The OpenVX™ Classifier Extension

This specification is protected by copyright laws and contains material proprietary to Khronos. Except as described by these terms, it or any components may not be reproduced, republished, distributed, transmitted, displayed, broadcast or otherwise exploited in any manner without the express prior written permission of Khronos.

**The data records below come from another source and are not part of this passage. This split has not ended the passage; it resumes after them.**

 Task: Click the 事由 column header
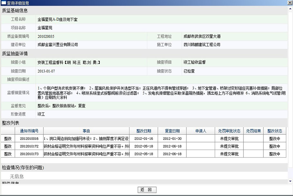click(x=86, y=131)
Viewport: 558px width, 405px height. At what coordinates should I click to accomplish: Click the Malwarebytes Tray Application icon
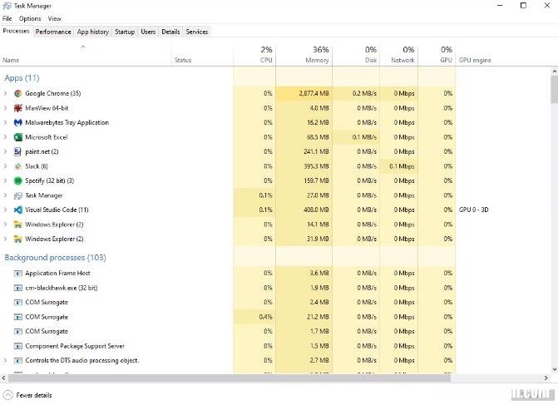[17, 123]
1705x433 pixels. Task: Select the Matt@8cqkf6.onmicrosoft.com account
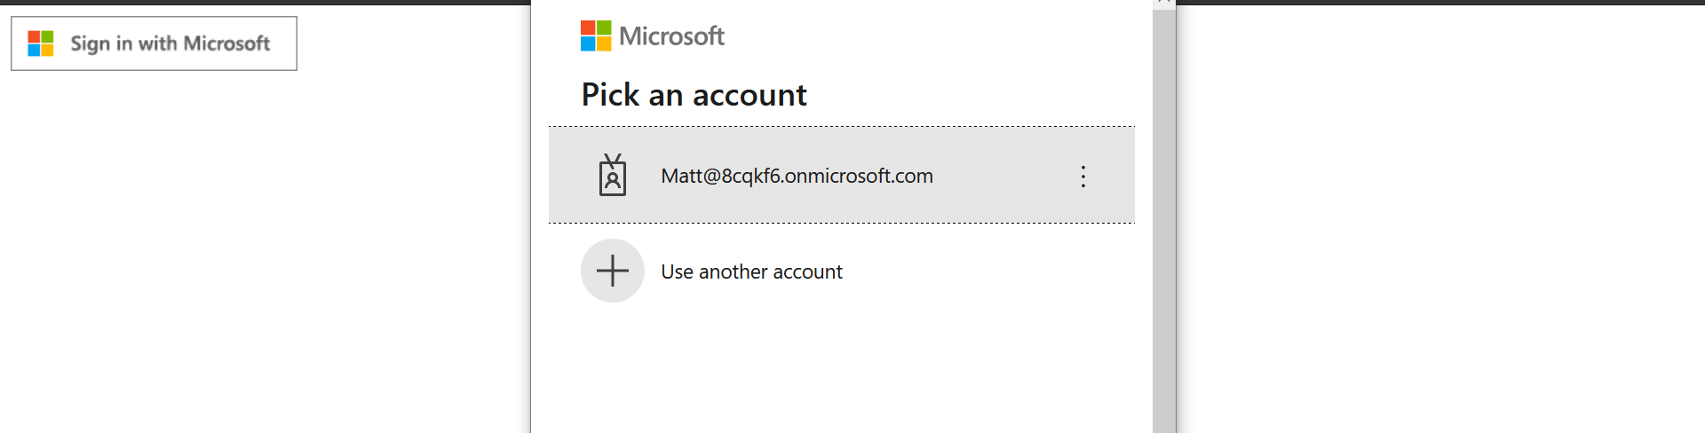(x=797, y=176)
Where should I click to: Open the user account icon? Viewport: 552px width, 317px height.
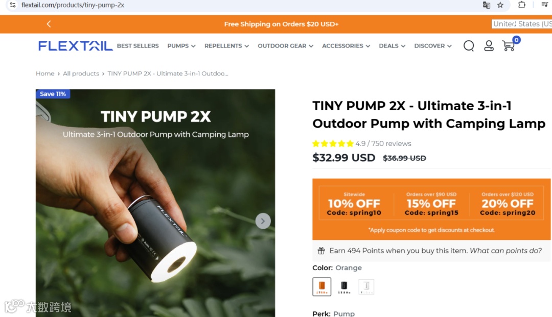[489, 46]
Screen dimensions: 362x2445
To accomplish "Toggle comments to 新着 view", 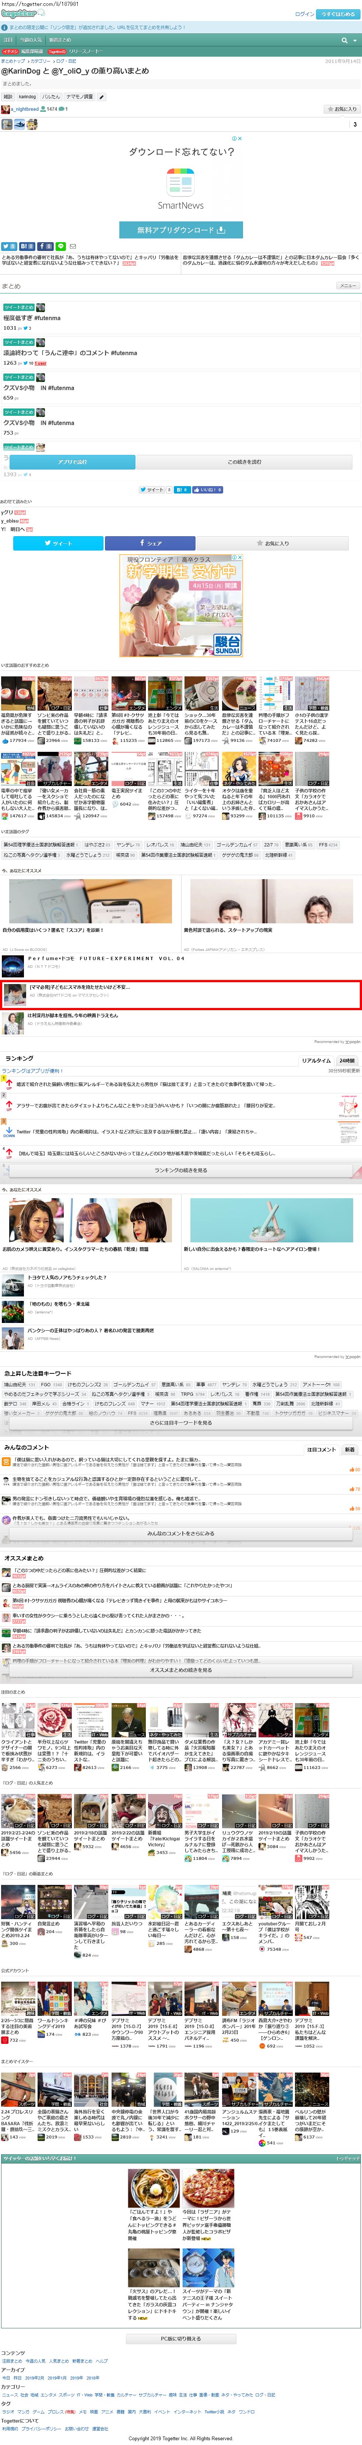I will 349,1449.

This specification has been created under the Khronos Intellectual Property Rights Policy, which is Attachment A of the Khronos Group Membership Agreement available at www.khronos.org/files/member_agreement.pdf. Khronos Group grants a conditional copyright license to use and reproduce the unmodified specification for any purpose, without fee or royalty, EXCEPT no licenses to any patent, trademark or other intellectual property rights are granted under these terms. Parties desiring to implement the specification and make use of Khronos trademarks in relation to that implementation, and receive reciprocal patent license protection under the Khronos IP Policy must become Adopters and confirm the implementation as conformant under the process defined by Khronos for this specification; see https://www.khronos.org/adopters.

Khronos makes no, and expressly disclaims any, representations or warranties, express or implied, regarding this specification, including, without limitation: merchantability, fitness for a particular purpose, non-infringement of any intellectual property, correctness, accuracy, completeness, timeliness, and reliability. Under no circumstances will Khronos, or any of its Promoters, Contributors or Members, or their respective partners, officers, directors, employees, agents or representatives be liable for any damages, whether direct, indirect, special or consequential damages for lost revenues, lost profits, or otherwise, arising from or in connection with these materials.

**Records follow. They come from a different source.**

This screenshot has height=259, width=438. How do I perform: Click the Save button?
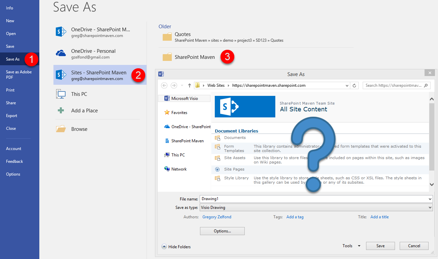(x=380, y=246)
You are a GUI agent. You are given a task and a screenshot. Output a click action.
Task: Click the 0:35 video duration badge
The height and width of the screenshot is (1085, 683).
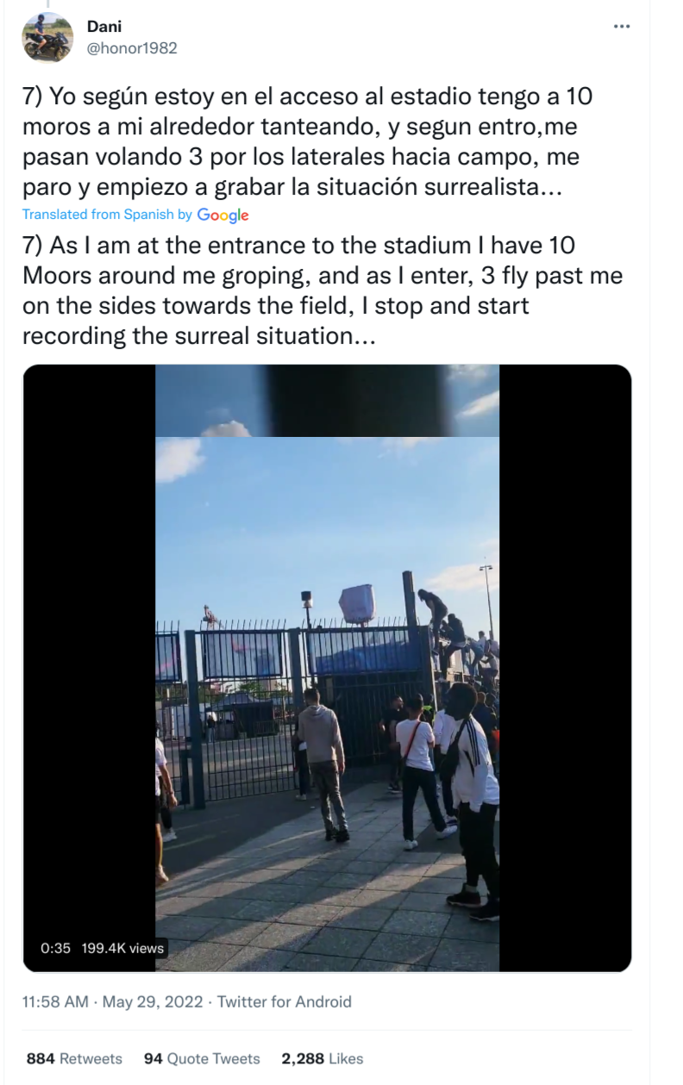point(55,948)
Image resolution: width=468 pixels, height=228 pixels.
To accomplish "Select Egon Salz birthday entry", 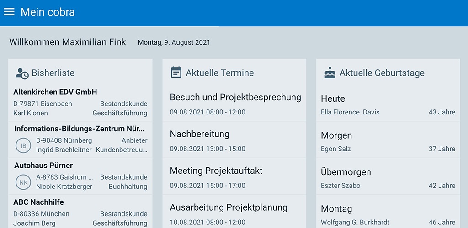I will pos(388,140).
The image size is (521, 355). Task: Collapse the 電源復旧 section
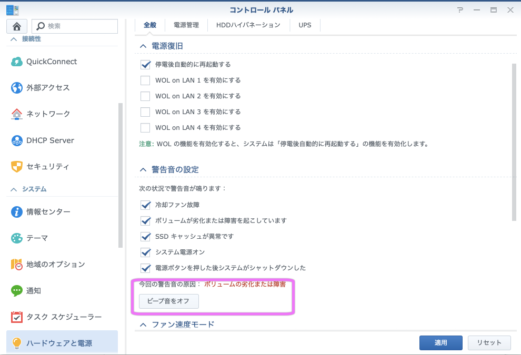tap(143, 46)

Khronos and OpenVX are trademarks of The Khronos Group Inc. OpenCL is a trademark of Apple Inc., used under license by Khronos. All other product names, trademarks, and/or company names are used solely for identification and belong to their respective owners.

1. Classifiers Extension

1.1. Acknowledgements

This specification would not be possible without the contributions from this partial list of the following individuals from the Khronos Working Group and the companies that they represented at the time:

Radhakrishna Giduthuri - AMD
Frank Brill - Cadence Design Systems
Thierry Lepley - Cadence Design Systems
Tomer Schwartz - Intel
Victor Eruhimov - Itseez3D
Jesse Villarreal - Texas Instruments
Xin Wang - Verisilicon

1.2. Background and Terminology

Classification in computer vision is the process of categorizing an image into a finite set of classes or labels. The process normally involves recognition of the dominant content in an image scene. The dominant content should get the strongest confidence score irrespective of the transformation of that content such as scaling, location or rotation.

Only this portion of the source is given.